# [Sağlanan alıntı]
------------
Abaküs Yazılım
1. Hukuk Dairesi
Esas No: 2018/2685
Karar No: 2018/11530
Karar Tarihi: 27.06.2018

Yargıtay 1. Hukuk Dairesi 2018/2685 Esas 2018/11530 Karar Sayılı İlamı

1. Hukuk Dairesi         2018/2685 E.  ,  2018/11530 K.

    "İçtihat Metni"

    MAHKEMESİ :ASLİYE HUKUK MAHKEMESİ
    DAVA TÜRÜ :TAPU İPTALİ VE TESCİL

    Taraflar arasında görülen tapu iptali ve tescil davası sonunda, yerel mahkemece asıl dava yönünden temlikin muvazaalı olduğu gerekçesiyle davacı ve müdahillerin davasının kabulüne, birleştirilen dava yönünden ise davacı ...’un davasının vasiyetnamenin bu davacı bakımından kesinleştiği gerekçesiyle reddine, müdahillerin davasının da kabulüne ilişkin olarak verilen karar davalı ... tarafından yasal süre içerisinde temyiz edilmiş olmakla dosya incelendi, Tetkik Hakimi ..."nün raporu okundu, açıklamaları dinlendi, gereği görüşülüp düşünüldü;
    -KARAR-
    Asıl ve birleştirilen dava, muris muvazaası hukuksal nedenine dayalı tapu iptali ve tescil isteğine ilişkindir.
    Asıl davada davacı, mirasbırakan babası ..."nun, ... ada ... parsel sayılı taşınmazını davalı torunu ...’a temlik ettiğini, işlemin mirasçılardan mal kaçırma amaçlı ve muvazaalı olduğunu ileri sürerek tapu kaydının miras payı oranında iptali ile adına tescile karar verilmesini istemiştir.
    Asıl davada davalı ..., büyükbabasının ve büyükannesinin her türlü ihtiyacında yardımcı olduğunu, onların hizmetlerini gördüğünden dolayı manevi bir sevgi ve değerinin olduğunu, davaya konu taşınmazın da bunların karşılığı olarak devredildiğini, mirasbırakanın mal kaçırmak gibi bir düşüncesinin olmadığını belirterek davanın reddini savunmuştur.
    Birleştirilen davada davacı, ... ada ... parsel sayılı taşınmaz hakkında aynı istemde bulunmuş, davalı ... ise davanın reddini savunmuştur.
------------
# [Kaydedilen bilgiler]
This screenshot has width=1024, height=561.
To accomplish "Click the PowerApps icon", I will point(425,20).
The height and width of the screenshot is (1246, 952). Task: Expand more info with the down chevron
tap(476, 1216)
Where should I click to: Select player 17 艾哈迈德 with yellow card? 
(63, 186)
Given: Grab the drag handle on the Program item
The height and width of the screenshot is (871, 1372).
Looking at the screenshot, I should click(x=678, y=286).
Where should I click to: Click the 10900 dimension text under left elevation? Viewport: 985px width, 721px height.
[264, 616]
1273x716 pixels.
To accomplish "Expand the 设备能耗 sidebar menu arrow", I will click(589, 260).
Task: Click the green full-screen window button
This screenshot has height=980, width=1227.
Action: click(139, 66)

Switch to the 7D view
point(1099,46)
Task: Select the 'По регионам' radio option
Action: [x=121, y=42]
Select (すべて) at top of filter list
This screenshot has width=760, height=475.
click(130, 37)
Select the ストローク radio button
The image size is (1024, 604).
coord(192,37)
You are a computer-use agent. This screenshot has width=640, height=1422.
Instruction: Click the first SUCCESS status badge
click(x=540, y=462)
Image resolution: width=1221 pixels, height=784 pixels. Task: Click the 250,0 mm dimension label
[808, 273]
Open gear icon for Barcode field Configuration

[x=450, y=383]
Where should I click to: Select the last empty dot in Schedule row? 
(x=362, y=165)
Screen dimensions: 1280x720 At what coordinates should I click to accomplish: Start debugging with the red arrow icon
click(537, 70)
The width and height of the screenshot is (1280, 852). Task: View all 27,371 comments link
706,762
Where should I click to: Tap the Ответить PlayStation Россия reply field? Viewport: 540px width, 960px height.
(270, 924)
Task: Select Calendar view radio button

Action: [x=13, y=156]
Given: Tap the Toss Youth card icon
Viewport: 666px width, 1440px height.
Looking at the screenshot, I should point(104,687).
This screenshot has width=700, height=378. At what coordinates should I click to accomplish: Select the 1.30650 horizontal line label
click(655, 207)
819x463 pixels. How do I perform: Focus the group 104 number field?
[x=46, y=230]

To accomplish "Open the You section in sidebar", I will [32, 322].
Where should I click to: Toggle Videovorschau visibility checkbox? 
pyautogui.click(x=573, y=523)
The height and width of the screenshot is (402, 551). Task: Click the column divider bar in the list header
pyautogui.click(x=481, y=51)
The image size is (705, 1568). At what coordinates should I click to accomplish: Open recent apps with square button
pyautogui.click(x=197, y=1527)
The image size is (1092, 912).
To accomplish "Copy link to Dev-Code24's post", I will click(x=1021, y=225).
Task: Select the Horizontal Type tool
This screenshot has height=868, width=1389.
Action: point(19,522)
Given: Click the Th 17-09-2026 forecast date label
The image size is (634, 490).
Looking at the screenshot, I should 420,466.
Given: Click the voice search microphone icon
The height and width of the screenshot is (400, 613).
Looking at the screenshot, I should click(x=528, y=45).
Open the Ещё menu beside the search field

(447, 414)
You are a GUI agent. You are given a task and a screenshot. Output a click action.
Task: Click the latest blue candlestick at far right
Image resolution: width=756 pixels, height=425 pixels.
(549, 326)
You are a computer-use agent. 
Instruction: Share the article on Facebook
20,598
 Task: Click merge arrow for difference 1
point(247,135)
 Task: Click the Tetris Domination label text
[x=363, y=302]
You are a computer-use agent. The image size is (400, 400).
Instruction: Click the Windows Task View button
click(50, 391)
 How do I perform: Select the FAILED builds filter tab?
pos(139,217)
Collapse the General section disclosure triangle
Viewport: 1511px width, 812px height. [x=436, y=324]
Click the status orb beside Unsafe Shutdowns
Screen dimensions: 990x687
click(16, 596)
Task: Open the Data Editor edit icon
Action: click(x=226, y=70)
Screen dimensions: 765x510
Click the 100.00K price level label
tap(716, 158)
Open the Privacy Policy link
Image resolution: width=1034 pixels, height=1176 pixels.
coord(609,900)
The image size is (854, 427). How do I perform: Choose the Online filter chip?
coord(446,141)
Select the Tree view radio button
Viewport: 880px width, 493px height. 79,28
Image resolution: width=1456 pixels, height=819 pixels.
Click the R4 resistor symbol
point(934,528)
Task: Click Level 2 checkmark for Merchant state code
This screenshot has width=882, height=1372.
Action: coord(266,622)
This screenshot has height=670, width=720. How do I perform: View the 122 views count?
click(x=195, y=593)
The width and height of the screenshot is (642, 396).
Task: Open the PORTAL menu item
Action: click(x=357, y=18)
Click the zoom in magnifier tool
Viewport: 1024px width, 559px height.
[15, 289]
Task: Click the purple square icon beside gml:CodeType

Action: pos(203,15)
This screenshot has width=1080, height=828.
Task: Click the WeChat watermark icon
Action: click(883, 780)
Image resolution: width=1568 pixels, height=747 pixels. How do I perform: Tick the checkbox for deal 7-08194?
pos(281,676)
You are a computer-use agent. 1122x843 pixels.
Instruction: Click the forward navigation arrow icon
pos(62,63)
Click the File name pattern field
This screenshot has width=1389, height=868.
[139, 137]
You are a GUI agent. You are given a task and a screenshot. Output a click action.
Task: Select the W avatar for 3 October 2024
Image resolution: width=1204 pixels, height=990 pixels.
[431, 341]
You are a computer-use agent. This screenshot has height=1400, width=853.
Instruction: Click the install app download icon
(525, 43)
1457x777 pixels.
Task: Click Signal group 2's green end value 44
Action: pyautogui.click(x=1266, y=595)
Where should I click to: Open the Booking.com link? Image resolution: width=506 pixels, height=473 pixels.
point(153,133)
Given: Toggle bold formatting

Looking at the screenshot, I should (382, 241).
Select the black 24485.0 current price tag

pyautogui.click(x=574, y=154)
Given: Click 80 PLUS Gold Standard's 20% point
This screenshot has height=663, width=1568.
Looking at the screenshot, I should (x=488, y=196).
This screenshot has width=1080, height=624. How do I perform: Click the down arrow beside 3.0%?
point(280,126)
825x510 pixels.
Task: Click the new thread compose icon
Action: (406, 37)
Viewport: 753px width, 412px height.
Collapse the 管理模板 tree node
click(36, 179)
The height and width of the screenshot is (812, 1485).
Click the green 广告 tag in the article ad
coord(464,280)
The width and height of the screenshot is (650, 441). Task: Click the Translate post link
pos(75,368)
------------
# [İstek]
Yargıtay kararına göre asıl ve birleştirilen dava hangi hukuksal nedene dayanan tapu iptali ve tescil isteğine ilişkindir?

# [Yazılı yanıt]
Muris muvazaası hukuksal nedenine dayanan tapu iptali ve tescil isteğine ilişkindir.